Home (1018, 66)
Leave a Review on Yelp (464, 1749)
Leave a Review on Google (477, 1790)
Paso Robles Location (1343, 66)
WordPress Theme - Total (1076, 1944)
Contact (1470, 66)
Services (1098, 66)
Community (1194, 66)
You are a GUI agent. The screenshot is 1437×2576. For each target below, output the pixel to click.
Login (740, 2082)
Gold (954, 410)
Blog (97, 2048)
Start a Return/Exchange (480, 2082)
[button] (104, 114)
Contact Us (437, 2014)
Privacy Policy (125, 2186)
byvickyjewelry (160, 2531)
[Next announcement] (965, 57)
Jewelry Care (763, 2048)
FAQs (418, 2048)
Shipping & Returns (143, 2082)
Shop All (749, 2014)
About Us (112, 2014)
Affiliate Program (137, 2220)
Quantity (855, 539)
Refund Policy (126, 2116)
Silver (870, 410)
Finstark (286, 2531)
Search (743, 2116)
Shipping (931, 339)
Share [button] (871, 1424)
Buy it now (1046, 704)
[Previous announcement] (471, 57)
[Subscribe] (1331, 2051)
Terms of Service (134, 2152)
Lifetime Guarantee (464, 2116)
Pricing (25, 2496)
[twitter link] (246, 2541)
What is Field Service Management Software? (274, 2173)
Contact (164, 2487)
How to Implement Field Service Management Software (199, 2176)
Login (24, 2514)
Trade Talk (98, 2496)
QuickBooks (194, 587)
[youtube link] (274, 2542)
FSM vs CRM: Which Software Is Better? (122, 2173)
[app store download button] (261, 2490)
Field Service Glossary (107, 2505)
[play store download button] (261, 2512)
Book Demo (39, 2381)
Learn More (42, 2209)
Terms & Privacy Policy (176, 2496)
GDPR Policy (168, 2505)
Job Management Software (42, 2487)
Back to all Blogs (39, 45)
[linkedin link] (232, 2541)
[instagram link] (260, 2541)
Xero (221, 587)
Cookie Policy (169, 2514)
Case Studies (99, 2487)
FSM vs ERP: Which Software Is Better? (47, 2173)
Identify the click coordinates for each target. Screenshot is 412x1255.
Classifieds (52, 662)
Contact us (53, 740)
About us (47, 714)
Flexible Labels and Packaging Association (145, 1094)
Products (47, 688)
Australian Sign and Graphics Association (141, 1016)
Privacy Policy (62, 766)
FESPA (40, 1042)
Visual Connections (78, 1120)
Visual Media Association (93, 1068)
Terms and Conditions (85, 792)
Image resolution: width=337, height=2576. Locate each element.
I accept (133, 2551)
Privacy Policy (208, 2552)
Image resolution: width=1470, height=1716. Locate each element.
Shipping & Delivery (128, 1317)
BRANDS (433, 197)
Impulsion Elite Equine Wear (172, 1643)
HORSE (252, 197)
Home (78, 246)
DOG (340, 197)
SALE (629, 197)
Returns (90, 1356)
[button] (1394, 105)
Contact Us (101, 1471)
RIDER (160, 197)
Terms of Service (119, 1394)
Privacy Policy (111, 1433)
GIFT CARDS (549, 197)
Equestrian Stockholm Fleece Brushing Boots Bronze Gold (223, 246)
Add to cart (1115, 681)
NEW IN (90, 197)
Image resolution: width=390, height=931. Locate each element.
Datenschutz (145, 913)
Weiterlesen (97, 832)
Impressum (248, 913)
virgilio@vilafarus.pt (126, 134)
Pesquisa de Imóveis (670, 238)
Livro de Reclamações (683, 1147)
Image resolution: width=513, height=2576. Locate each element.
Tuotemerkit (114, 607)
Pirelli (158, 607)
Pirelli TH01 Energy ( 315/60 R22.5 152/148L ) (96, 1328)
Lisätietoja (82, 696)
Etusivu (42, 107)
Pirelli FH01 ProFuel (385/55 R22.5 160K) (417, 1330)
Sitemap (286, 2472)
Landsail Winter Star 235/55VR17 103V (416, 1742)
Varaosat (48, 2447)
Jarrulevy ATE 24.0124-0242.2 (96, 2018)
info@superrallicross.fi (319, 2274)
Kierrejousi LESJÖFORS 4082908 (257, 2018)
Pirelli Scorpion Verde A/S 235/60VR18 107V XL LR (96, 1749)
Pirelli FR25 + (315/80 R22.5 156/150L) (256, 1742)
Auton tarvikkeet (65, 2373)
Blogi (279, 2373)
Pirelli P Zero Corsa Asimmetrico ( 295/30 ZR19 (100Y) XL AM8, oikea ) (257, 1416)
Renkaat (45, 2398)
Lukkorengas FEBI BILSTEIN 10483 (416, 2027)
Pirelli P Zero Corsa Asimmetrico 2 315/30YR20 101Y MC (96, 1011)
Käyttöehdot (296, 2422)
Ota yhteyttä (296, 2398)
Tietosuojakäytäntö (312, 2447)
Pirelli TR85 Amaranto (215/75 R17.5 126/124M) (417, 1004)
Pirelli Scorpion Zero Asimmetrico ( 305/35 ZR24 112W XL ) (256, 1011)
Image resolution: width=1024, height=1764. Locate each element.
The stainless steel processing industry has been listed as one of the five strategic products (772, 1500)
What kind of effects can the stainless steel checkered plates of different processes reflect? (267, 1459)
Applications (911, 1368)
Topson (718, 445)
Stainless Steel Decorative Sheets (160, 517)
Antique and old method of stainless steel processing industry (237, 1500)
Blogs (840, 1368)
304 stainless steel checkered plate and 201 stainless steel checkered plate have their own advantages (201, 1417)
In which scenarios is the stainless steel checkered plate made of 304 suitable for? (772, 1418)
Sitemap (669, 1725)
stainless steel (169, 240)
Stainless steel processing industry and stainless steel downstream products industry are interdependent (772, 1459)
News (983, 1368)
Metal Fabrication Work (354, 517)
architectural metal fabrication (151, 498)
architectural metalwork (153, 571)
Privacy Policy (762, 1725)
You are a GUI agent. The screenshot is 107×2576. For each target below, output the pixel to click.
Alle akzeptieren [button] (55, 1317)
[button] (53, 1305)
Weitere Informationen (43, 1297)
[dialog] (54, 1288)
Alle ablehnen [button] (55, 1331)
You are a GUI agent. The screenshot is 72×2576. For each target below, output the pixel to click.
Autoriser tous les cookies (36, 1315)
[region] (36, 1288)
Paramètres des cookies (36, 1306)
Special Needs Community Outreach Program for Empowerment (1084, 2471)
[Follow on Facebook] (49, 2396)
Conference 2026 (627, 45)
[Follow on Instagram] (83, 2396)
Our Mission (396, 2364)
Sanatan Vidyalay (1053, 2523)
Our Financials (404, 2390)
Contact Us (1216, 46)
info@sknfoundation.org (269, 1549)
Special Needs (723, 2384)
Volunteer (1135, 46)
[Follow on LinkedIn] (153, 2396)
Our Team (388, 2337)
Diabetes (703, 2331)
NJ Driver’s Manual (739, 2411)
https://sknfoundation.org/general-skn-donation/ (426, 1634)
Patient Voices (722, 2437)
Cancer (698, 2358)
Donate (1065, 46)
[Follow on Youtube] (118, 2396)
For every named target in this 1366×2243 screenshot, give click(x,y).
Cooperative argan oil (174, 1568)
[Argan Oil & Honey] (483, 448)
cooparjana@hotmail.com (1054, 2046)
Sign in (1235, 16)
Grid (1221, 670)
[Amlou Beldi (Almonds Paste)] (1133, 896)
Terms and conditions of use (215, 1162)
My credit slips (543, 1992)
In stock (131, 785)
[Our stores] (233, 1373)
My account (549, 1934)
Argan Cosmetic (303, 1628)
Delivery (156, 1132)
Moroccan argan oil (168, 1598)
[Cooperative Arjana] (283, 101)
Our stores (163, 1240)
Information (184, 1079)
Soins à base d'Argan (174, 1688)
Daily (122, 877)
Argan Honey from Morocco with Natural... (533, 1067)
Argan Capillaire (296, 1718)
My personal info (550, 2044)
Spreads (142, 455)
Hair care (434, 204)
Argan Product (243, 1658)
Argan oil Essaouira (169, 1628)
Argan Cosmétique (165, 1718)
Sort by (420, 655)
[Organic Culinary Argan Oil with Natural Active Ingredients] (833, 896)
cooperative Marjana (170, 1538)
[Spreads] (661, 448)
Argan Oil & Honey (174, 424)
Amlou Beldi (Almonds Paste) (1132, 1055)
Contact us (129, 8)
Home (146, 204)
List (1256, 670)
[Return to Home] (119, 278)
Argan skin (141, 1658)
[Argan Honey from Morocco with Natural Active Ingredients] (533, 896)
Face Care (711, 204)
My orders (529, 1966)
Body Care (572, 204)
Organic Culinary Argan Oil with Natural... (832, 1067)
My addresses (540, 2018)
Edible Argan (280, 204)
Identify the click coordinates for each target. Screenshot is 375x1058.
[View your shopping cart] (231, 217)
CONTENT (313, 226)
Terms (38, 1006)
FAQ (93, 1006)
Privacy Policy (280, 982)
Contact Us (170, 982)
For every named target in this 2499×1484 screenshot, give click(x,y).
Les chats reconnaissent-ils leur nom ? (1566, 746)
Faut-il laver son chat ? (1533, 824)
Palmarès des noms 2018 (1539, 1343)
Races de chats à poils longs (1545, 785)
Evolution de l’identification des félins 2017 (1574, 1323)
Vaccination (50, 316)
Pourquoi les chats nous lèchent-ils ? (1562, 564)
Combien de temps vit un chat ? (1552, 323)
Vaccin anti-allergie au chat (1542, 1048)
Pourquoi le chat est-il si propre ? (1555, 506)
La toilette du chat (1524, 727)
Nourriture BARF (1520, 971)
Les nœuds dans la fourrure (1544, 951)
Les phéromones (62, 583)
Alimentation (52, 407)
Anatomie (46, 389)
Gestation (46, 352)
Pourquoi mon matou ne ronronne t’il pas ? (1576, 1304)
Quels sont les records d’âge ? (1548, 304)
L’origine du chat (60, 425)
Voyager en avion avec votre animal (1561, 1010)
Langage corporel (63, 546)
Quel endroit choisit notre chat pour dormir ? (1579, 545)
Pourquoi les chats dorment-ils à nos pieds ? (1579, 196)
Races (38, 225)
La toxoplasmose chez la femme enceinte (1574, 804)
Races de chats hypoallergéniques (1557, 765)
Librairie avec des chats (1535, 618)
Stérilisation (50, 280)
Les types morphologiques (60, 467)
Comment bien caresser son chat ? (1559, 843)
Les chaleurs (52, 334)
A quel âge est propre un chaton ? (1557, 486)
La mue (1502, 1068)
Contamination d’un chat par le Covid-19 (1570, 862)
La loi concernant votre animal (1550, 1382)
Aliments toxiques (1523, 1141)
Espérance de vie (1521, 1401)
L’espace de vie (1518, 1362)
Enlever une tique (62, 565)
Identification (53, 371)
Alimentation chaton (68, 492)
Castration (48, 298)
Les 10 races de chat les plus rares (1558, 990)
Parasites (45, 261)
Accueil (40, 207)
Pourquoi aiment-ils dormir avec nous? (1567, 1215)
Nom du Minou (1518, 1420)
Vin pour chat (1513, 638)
★ ★ ★ ★ ★
Give the count of lines in the listing that contain the word "Amlou". No explanation is wanted.

*Solution to the problem*: 2